To serve, place chiles on a platter, cover halfway with almond sauce (I like to leave part of the chile showing so that you can see the natural shape that you’ve worked for), and garnish with pomegranate seeds.
Chiles en Nogada Vegetarian Style
12 fresh poblano chiles, as straight and nicely shaped as possible
3 tablespoons vegetable oil
1 medium onion, finely diced
1 clove garlic, minced
2 teaspoons achiote paste
2 tablespoons fresh orange juice
1 teaspoon fresh lemon juice
2 cups uncooked rice
4 cups vegetable stock
1/2 cup dried apricot, finely diced
1/2 cup golden raisins
1/4 cup dried cranberries
1 apple, peeled and diced
1 pear, peeled and diced
1 teaspoon dried marjoram
1/2 teaspoon dried thyme
salt and pepper to taste
1 cup sliced almonds
1 to 1 1/2 cups whole milk
2 teaspoons cream sherry
1 cup heavy whipping cream
1/2 teaspoon salt
1 tablespoon sugar
2 pomegranates, seeded
Spread the chiles on a baking sheet and roast under a broiler on the highest rack. Roast chiles until blackened and blistered. Turn to roast on all sides, about 8 to 10 minutes total. Chiles should still be firm .
Remove chiles from oven and put directly into a large bowl. Cover with plastic wrap. The steam from the chiles will help loosen the skins and make them easier to peel.
When the chiles are cool, peel the skins away. With a sharp knife, make one cut down the length of the chile. Remove the seeds being careful not to remove the top or stem of the chile. You may rinse the chiles briefly to remove charred peel. Set aside.
Peel and dice the onions, garlic and fruit. Set aside. Heat oil in a medium pot. Saute onion, garlic and rice until rice is opaque. Combine achiote paste, orange and lemon juice to make a paste. Add to the rice. Pour in vegetable stock, cover and bring to a boil. Reduce heat and simmer until the liquid has reduced to just above the level of the rice, about ten minutes. Add diced fruit and herbs. Replace lid. Finish cooking rice. Remove from heat and cool rice mixture.
Gently fill chiles and place cut side down on a baking sheet. Cover with foil and heat in a 250 degree oven until warm all the way through.

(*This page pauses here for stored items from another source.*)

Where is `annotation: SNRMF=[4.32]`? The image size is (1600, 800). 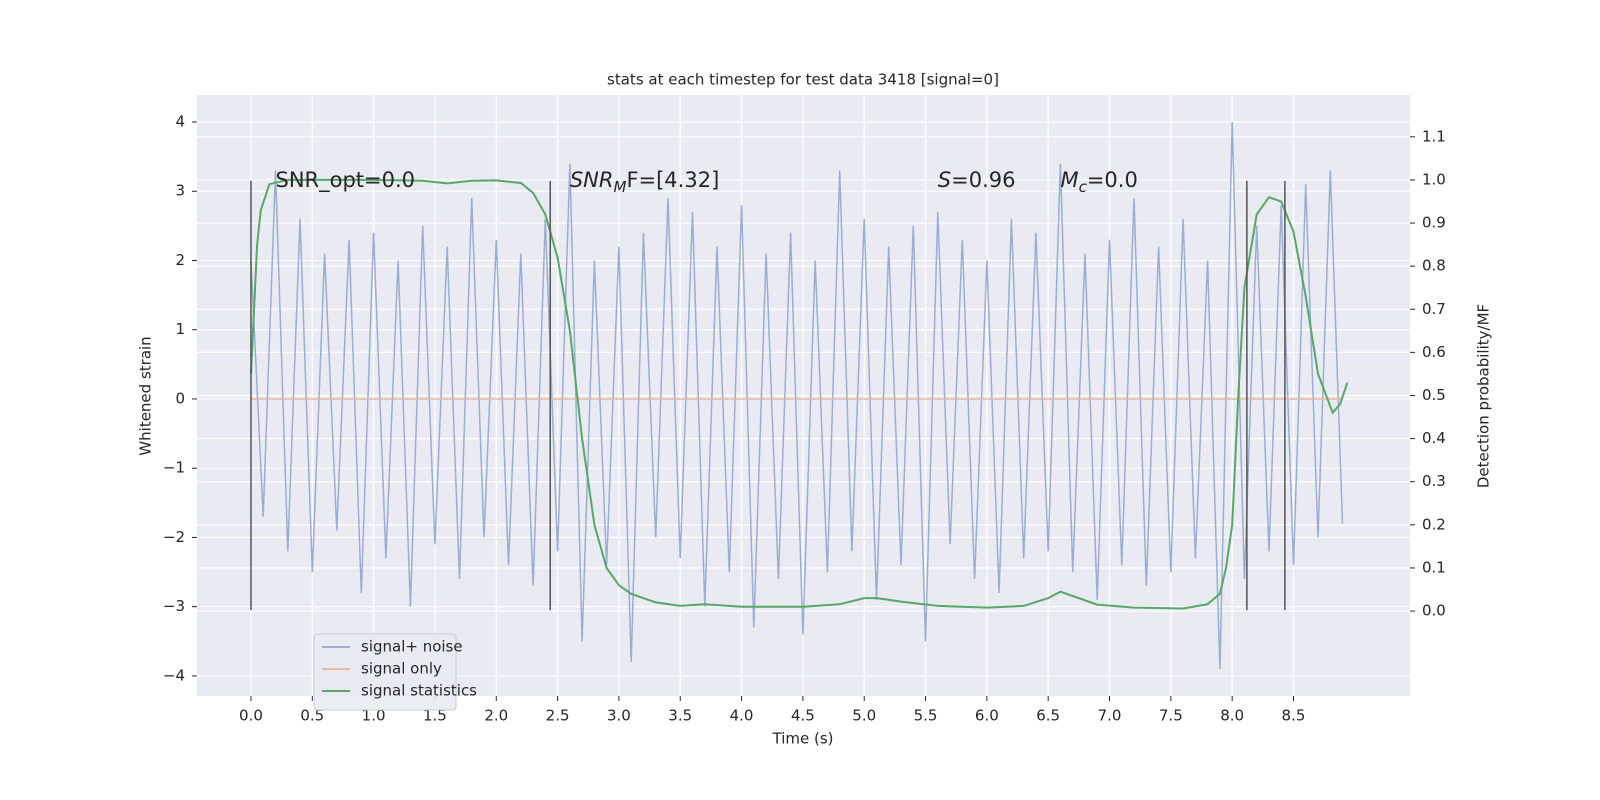 annotation: SNRMF=[4.32] is located at coordinates (644, 182). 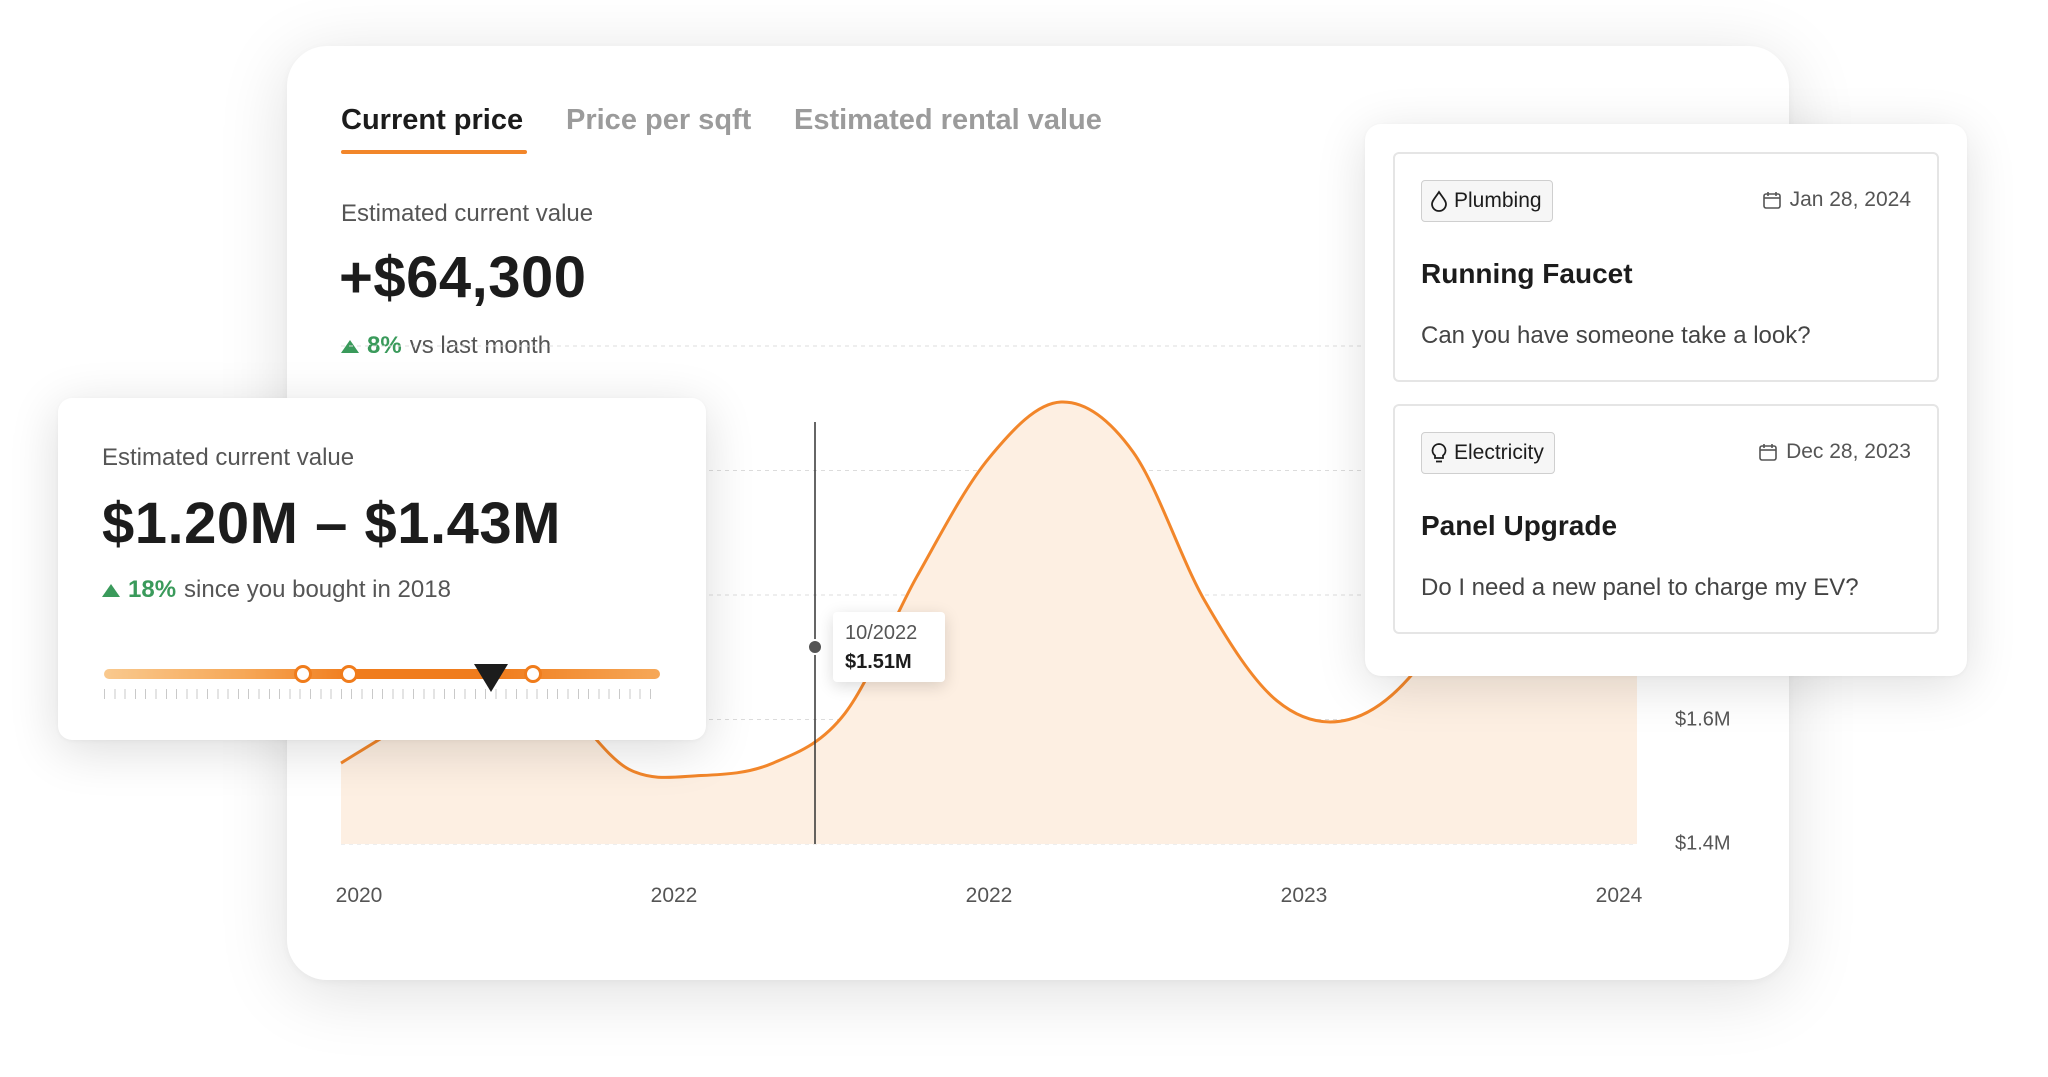 I want to click on y-axis-tick-label: $1.6M, so click(x=1703, y=719).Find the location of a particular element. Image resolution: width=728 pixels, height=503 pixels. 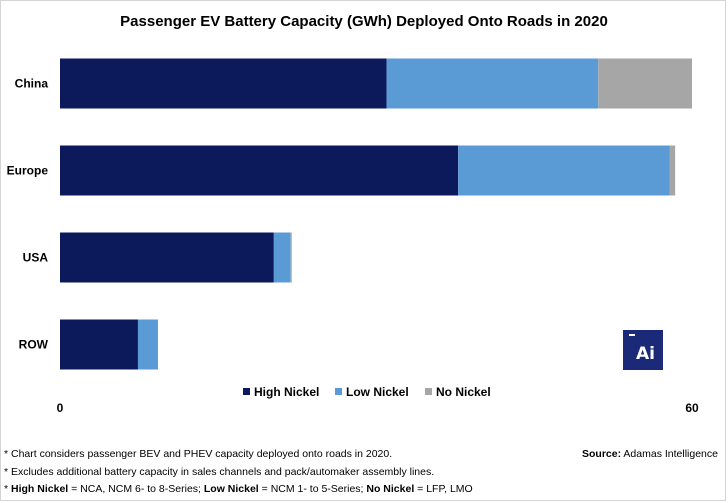

legend-swatch-low-nickel is located at coordinates (338, 392). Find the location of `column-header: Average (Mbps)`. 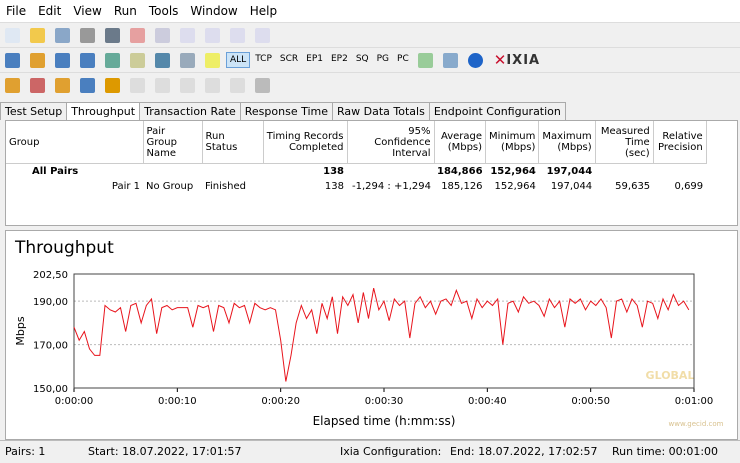

column-header: Average (Mbps) is located at coordinates (460, 142).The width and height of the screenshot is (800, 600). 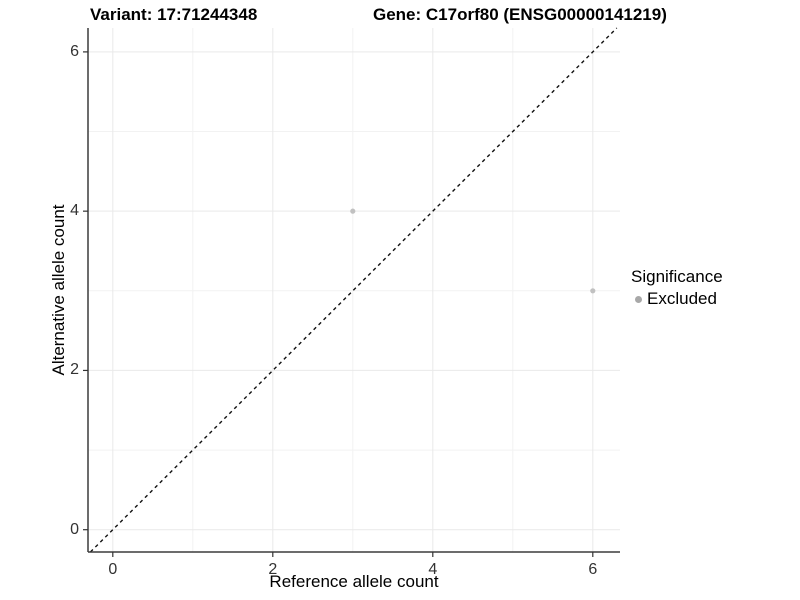 I want to click on gene-title: Gene: C17orf80 (ENSG00000141219), so click(x=520, y=14).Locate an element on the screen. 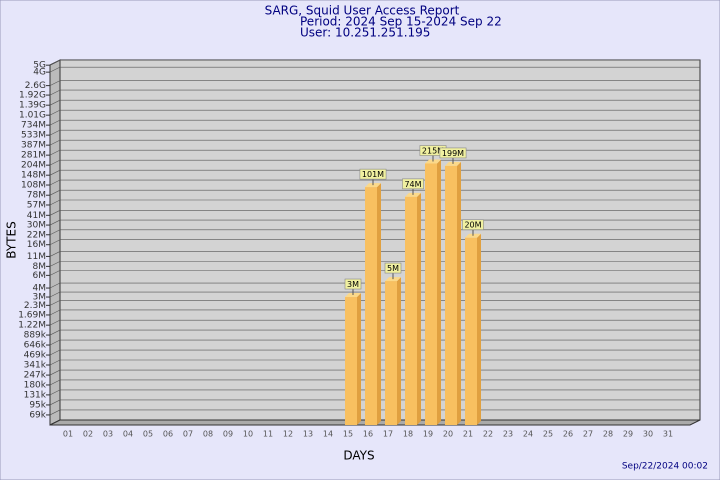 This screenshot has height=480, width=720. x-tick-label: 09 is located at coordinates (228, 434).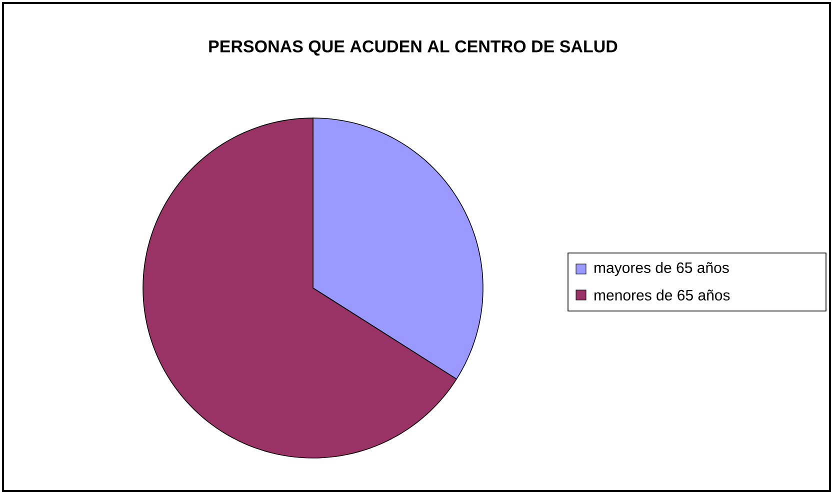 The height and width of the screenshot is (493, 833). What do you see at coordinates (662, 294) in the screenshot?
I see `legend-label: menores de 65 años` at bounding box center [662, 294]. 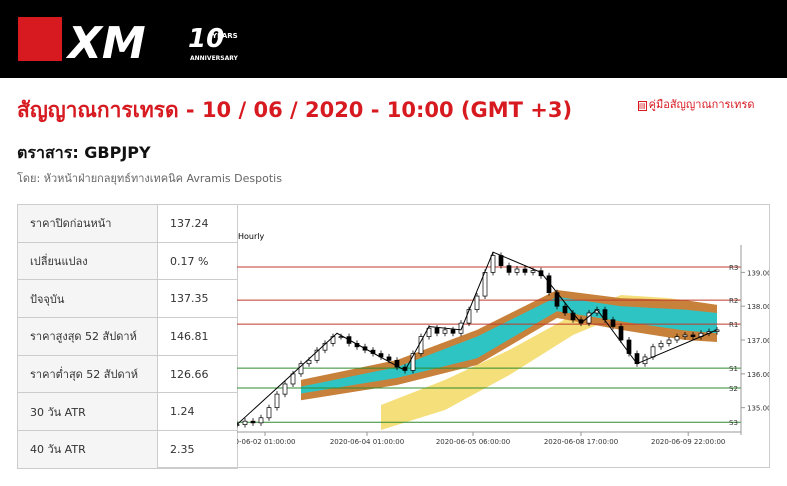 I want to click on y-tick-label: 138.00, so click(x=758, y=307).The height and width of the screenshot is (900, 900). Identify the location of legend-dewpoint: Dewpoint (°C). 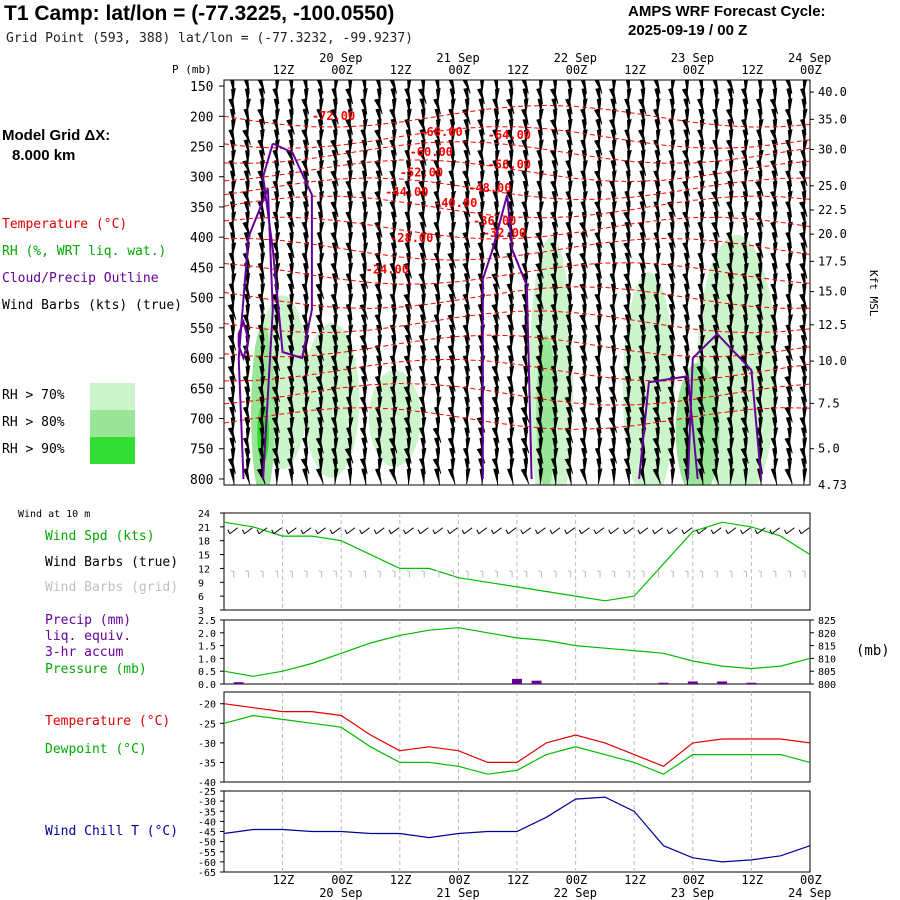
(96, 750).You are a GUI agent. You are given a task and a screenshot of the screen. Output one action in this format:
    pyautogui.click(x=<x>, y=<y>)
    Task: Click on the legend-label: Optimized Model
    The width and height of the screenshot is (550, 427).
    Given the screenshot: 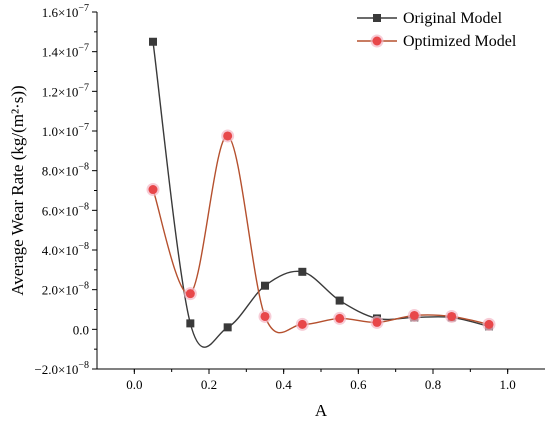 What is the action you would take?
    pyautogui.click(x=460, y=42)
     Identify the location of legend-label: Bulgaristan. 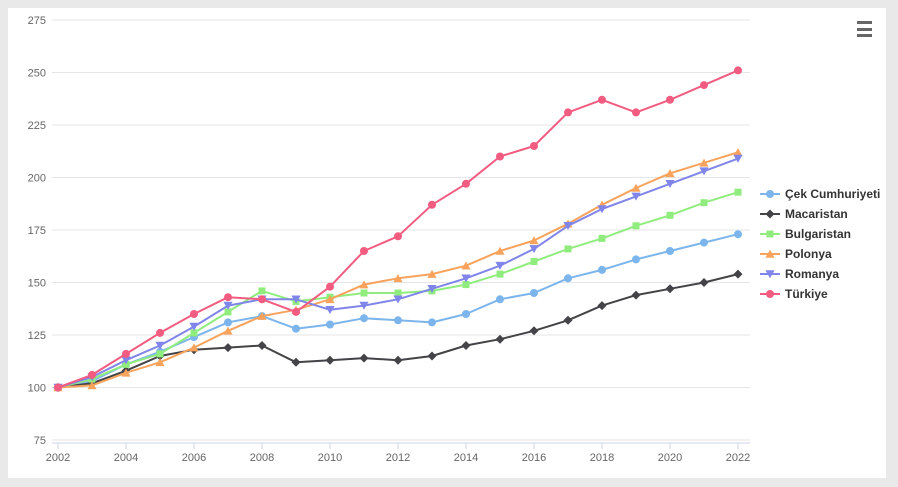
(818, 234).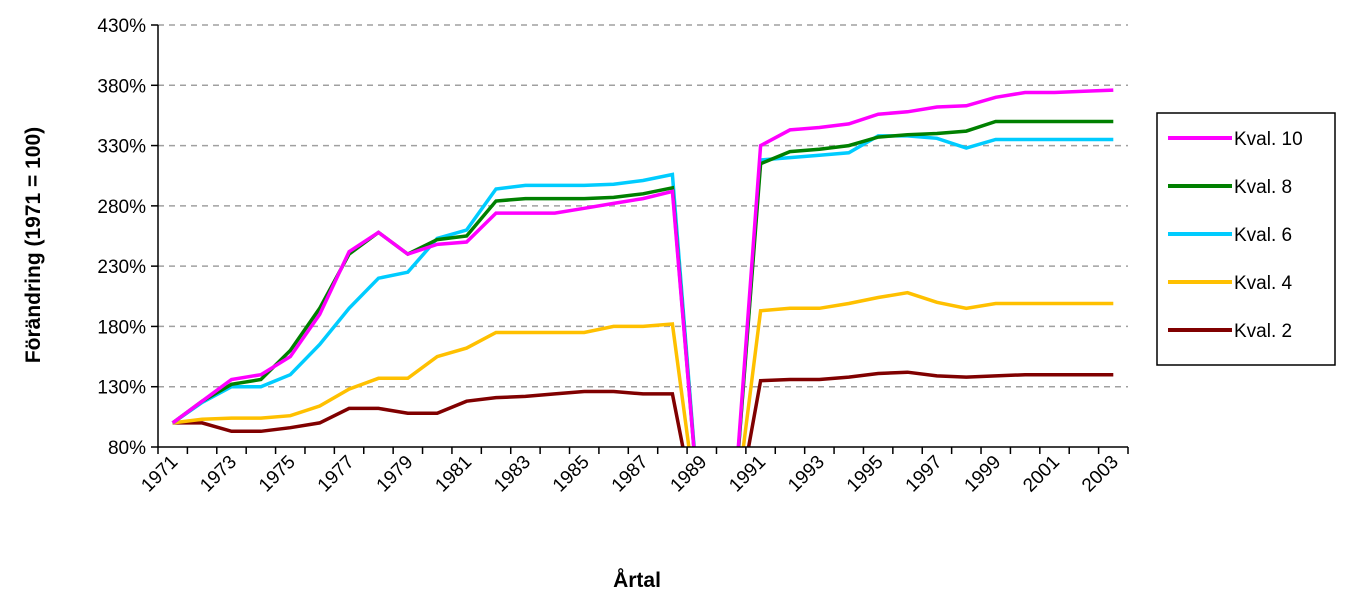  I want to click on y-tick-label: 180%, so click(122, 328).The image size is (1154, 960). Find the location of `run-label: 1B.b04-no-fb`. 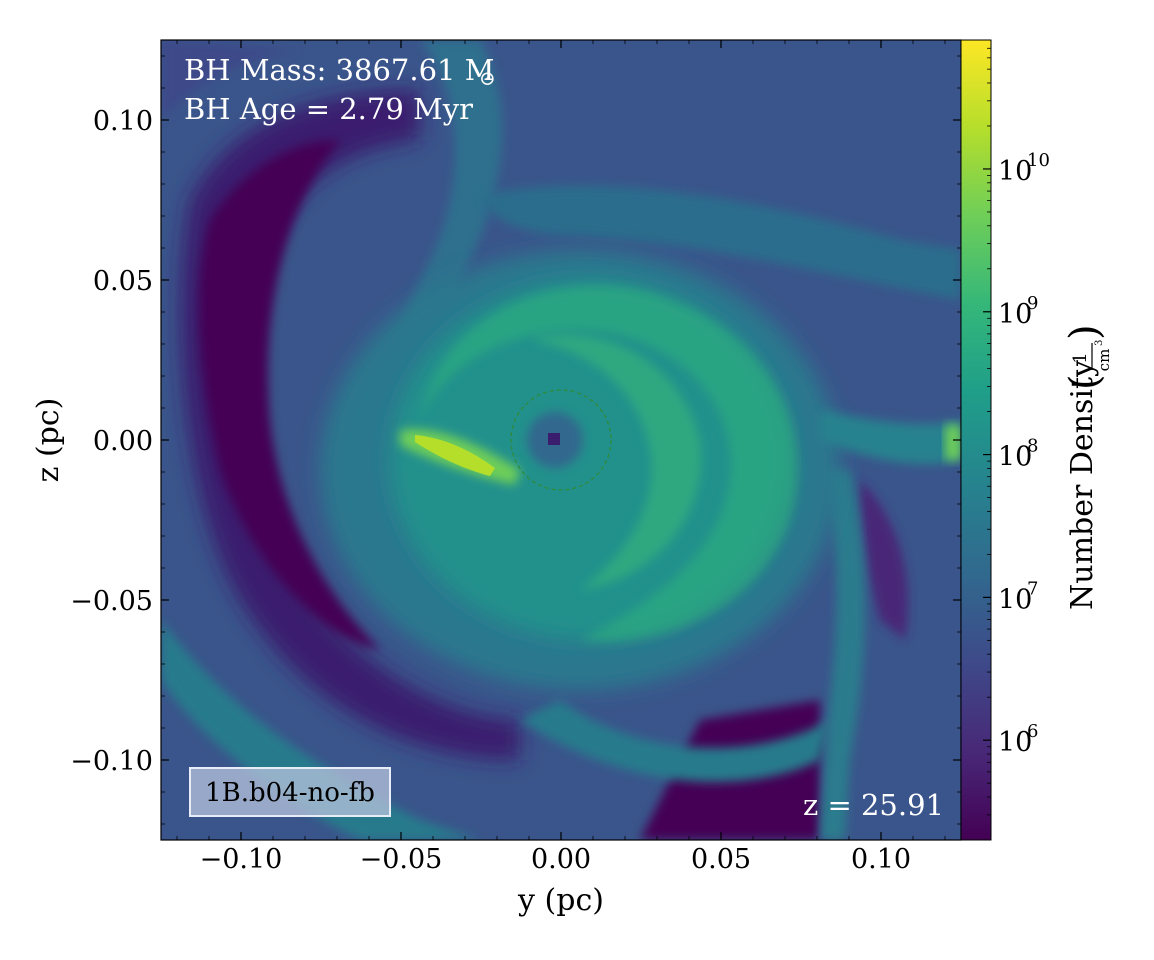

Prepare sauce by heating a large saute pan over medium high heat. Lightly toast the sliced almonds in the dry pan to bring out their flavor but, do not brown them. Add milk, sherry, and cream. Bring to a boil and reduce until the sauce coats the back of a spoon. Add salt and sugar to taste. The sauce should not be sweet, the sugar should only bring out the flavor of the almonds.
Plate the stuffed chiles on a large platter. Cover the chiles half way so that the half nearest the stem is uncovered and green.
Garnish with pomegranate seeds.
Note- The chiles may be roasted and peeled a day or two in advance. The filling can also be made a head. Do not stuff them until the day you are serving them. Bring the chiles and the filling to room temperature before stuffing the chiles. Heat through just before serving.
The sauce can be made early and reheated just before serving. If the sauce becomes too thick, thin it with a little milk or cream.